▶ _Goal of the exercise_
Reproduce all of the following material line for line, with no changes.

▶ _Task input_

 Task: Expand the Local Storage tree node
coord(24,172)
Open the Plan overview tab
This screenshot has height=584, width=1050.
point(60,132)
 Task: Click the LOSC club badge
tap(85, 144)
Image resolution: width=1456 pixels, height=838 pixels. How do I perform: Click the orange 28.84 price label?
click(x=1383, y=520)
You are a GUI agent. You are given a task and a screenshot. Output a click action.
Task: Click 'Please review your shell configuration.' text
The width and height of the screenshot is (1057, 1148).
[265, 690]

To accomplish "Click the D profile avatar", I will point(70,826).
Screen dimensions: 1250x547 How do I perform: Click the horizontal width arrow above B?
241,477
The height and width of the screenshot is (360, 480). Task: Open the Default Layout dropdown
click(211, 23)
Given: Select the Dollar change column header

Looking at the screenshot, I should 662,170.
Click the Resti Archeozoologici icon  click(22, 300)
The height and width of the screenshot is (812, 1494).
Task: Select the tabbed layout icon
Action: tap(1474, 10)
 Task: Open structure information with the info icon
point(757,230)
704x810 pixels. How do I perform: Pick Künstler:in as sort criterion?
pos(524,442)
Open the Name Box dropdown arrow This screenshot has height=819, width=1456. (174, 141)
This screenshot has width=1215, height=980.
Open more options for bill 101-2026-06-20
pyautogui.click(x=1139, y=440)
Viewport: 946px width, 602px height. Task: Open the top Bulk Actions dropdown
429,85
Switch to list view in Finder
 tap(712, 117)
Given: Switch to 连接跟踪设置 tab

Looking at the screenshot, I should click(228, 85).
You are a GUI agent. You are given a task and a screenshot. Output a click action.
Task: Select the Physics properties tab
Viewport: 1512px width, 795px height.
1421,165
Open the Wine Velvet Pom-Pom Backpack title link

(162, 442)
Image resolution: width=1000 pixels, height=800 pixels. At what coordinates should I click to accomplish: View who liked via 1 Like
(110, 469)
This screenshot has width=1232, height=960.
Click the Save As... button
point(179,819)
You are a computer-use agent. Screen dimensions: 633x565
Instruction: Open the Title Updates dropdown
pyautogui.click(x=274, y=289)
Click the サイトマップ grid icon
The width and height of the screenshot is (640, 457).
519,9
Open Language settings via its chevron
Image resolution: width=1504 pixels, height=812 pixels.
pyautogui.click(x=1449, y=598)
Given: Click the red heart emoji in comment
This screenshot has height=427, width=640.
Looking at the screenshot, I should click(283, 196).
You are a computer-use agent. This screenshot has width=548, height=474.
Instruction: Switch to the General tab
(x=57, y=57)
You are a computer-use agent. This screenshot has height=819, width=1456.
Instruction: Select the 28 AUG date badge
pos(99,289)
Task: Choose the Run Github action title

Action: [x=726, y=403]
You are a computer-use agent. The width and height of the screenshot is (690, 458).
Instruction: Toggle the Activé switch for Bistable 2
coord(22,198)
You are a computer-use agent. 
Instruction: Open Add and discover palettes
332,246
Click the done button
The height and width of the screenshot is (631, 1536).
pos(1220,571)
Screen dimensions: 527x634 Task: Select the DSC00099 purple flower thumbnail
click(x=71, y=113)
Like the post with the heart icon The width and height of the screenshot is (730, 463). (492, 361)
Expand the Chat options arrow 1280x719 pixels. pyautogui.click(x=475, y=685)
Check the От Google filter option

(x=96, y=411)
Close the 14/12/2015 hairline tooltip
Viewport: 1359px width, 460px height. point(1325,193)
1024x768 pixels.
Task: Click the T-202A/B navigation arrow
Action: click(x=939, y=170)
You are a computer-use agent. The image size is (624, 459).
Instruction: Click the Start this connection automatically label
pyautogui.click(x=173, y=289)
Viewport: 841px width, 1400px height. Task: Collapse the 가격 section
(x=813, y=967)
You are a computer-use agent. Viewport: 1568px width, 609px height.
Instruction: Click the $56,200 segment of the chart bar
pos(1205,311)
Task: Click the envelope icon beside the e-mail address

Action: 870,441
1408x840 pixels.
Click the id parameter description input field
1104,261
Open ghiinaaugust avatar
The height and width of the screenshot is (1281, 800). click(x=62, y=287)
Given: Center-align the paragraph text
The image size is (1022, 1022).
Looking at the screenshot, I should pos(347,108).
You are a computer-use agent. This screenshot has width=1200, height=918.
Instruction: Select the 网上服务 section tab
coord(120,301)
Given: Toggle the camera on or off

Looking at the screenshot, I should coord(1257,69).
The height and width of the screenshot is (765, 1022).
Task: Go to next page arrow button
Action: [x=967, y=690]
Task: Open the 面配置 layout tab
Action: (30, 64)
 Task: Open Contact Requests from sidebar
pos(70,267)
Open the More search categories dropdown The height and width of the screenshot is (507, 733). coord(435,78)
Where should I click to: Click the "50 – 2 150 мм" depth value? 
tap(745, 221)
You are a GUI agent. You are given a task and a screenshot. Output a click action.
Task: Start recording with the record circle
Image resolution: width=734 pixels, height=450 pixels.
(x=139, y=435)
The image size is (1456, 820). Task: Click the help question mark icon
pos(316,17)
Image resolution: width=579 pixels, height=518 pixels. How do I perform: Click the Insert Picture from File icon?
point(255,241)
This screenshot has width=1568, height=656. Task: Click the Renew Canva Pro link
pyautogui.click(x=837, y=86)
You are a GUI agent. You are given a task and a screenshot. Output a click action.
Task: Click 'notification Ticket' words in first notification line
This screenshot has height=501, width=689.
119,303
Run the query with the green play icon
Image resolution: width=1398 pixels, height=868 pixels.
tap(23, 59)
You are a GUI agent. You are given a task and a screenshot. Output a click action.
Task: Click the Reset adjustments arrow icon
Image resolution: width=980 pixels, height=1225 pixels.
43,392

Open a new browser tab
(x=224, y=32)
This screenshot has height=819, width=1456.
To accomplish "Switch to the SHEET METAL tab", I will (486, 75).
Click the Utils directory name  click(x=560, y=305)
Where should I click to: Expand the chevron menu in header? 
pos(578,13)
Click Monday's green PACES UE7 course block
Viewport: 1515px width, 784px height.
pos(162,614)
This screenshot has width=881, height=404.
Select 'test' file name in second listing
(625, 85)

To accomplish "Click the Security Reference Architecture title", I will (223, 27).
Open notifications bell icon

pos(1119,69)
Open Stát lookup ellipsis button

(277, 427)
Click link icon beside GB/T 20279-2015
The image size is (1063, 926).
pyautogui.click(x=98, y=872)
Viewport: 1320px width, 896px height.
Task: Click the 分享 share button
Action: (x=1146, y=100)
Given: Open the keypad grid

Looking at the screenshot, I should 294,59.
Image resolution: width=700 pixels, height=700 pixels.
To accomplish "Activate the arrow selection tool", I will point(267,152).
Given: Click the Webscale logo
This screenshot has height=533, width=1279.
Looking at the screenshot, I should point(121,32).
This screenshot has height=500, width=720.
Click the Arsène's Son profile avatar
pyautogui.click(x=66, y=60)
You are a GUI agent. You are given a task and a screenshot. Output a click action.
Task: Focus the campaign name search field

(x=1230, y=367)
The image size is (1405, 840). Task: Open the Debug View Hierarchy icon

▶ _Completed exercise_
 Task: Expand the Local Storage tree node
coord(24,172)
Open the Plan overview tab
This screenshot has height=584, width=1050.
point(60,132)
 Task: Click the LOSC club badge
tap(85, 144)
Image resolution: width=1456 pixels, height=838 pixels. How do I perform: Click the orange 28.84 price label?
click(x=1383, y=520)
You are a GUI agent. You are given a task and a screenshot. Output a click action.
Task: Click 'Please review your shell configuration.' text
The width and height of the screenshot is (1057, 1148).
[265, 690]

To accomplish "Click the D profile avatar", I will point(70,826).
Screen dimensions: 1250x547 How do I perform: Click the horizontal width arrow above B?
241,477
The height and width of the screenshot is (360, 480). Task: Open the Default Layout dropdown
click(211, 23)
Given: Select the Dollar change column header

Looking at the screenshot, I should 662,170.
Click the Resti Archeozoologici icon  click(22, 300)
The height and width of the screenshot is (812, 1494).
Task: Select the tabbed layout icon
Action: tap(1474, 10)
 Task: Open structure information with the info icon
point(757,230)
704x810 pixels. How do I perform: Pick Künstler:in as sort criterion?
pos(524,442)
Open the Name Box dropdown arrow This screenshot has height=819, width=1456. (174, 141)
This screenshot has width=1215, height=980.
Open more options for bill 101-2026-06-20
pyautogui.click(x=1139, y=440)
Viewport: 946px width, 602px height. Task: Open the top Bulk Actions dropdown
429,85
Switch to list view in Finder
 tap(712, 117)
Given: Switch to 连接跟踪设置 tab

Looking at the screenshot, I should click(228, 85).
You are a GUI agent. You are given a task and a screenshot. Output a click action.
Task: Select the Physics properties tab
Viewport: 1512px width, 795px height.
1421,165
Open the Wine Velvet Pom-Pom Backpack title link

(162, 442)
Image resolution: width=1000 pixels, height=800 pixels. At what coordinates should I click to accomplish: View who liked via 1 Like
(110, 469)
This screenshot has width=1232, height=960.
Click the Save As... button
point(179,819)
You are a computer-use agent. Screen dimensions: 633x565
Instruction: Open the Title Updates dropdown
pyautogui.click(x=274, y=289)
Click the サイトマップ grid icon
The width and height of the screenshot is (640, 457).
519,9
Open Language settings via its chevron
Image resolution: width=1504 pixels, height=812 pixels.
pyautogui.click(x=1449, y=598)
Given: Click the red heart emoji in comment
This screenshot has height=427, width=640.
Looking at the screenshot, I should click(283, 196).
You are a computer-use agent. This screenshot has width=548, height=474.
Instruction: Switch to the General tab
(x=57, y=57)
You are a computer-use agent. This screenshot has height=819, width=1456.
Instruction: Select the 28 AUG date badge
pos(99,289)
Task: Choose the Run Github action title

Action: [x=726, y=403]
You are a computer-use agent. The width and height of the screenshot is (690, 458).
Instruction: Toggle the Activé switch for Bistable 2
coord(22,198)
You are a computer-use agent. 
Instruction: Open Add and discover palettes
332,246
Click the done button
The height and width of the screenshot is (631, 1536).
pos(1220,571)
Screen dimensions: 527x634 Task: Select the DSC00099 purple flower thumbnail
click(x=71, y=113)
Like the post with the heart icon The width and height of the screenshot is (730, 463). (492, 361)
Expand the Chat options arrow 1280x719 pixels. pyautogui.click(x=475, y=685)
Check the От Google filter option

(x=96, y=411)
Close the 14/12/2015 hairline tooltip
Viewport: 1359px width, 460px height. point(1325,193)
1024x768 pixels.
Task: Click the T-202A/B navigation arrow
Action: click(x=939, y=170)
You are a computer-use agent. The image size is (624, 459).
Instruction: Click the Start this connection automatically label
pyautogui.click(x=173, y=289)
Viewport: 841px width, 1400px height. Task: Collapse the 가격 section
(x=813, y=967)
You are a computer-use agent. Viewport: 1568px width, 609px height.
Instruction: Click the $56,200 segment of the chart bar
pos(1205,311)
Task: Click the envelope icon beside the e-mail address

Action: 870,441
1408x840 pixels.
Click the id parameter description input field
1104,261
Open ghiinaaugust avatar
The height and width of the screenshot is (1281, 800). click(x=62, y=287)
Given: Center-align the paragraph text
The image size is (1022, 1022).
Looking at the screenshot, I should pos(347,108).
You are a computer-use agent. This screenshot has width=1200, height=918.
Instruction: Select the 网上服务 section tab
coord(120,301)
Given: Toggle the camera on or off

Looking at the screenshot, I should coord(1257,69).
The height and width of the screenshot is (765, 1022).
Task: Go to next page arrow button
Action: [x=967, y=690]
Task: Open the 面配置 layout tab
Action: (30, 64)
 Task: Open Contact Requests from sidebar
pos(70,267)
Open the More search categories dropdown The height and width of the screenshot is (507, 733). coord(435,78)
Where should I click to: Click the "50 – 2 150 мм" depth value? 
tap(745, 221)
You are a GUI agent. You are given a task and a screenshot. Output a click action.
Task: Start recording with the record circle
Image resolution: width=734 pixels, height=450 pixels.
(x=139, y=435)
The image size is (1456, 820). Task: Click the help question mark icon
pos(316,17)
Image resolution: width=579 pixels, height=518 pixels. How do I perform: Click the Insert Picture from File icon?
point(255,241)
This screenshot has width=1568, height=656. Task: Click the Renew Canva Pro link
pyautogui.click(x=837, y=86)
You are a GUI agent. You are given a task and a screenshot. Output a click action.
Task: Click 'notification Ticket' words in first notification line
This screenshot has height=501, width=689.
119,303
Run the query with the green play icon
Image resolution: width=1398 pixels, height=868 pixels.
tap(23, 59)
You are a GUI agent. You are given a task and a screenshot. Output a click action.
Task: Click the Reset adjustments arrow icon
Image resolution: width=980 pixels, height=1225 pixels.
43,392

Open a new browser tab
(x=224, y=32)
This screenshot has height=819, width=1456.
To accomplish "Switch to the SHEET METAL tab", I will (486, 75).
Click the Utils directory name  click(x=560, y=305)
Where should I click to: Expand the chevron menu in header? 
pos(578,13)
Click Monday's green PACES UE7 course block
Viewport: 1515px width, 784px height.
pos(162,614)
This screenshot has width=881, height=404.
Select 'test' file name in second listing
(625, 85)

To accomplish "Click the Security Reference Architecture title", I will (223, 27).
Open notifications bell icon

pos(1119,69)
Open Stát lookup ellipsis button

(277, 427)
Click link icon beside GB/T 20279-2015
The image size is (1063, 926).
pyautogui.click(x=98, y=872)
Viewport: 1320px width, 896px height.
Task: Click the 分享 share button
Action: (x=1146, y=100)
Given: Open the keypad grid

Looking at the screenshot, I should 294,59.
Image resolution: width=700 pixels, height=700 pixels.
To accomplish "Activate the arrow selection tool", I will point(267,152).
Given: Click the Webscale logo
This screenshot has height=533, width=1279.
Looking at the screenshot, I should point(121,32).
This screenshot has height=500, width=720.
Click the Arsène's Son profile avatar
pyautogui.click(x=66, y=60)
You are a GUI agent. You are given a task and a screenshot. Output a click action.
Task: Focus the campaign name search field

(x=1230, y=367)
The image size is (1405, 840). Task: Open the Debug View Hierarchy icon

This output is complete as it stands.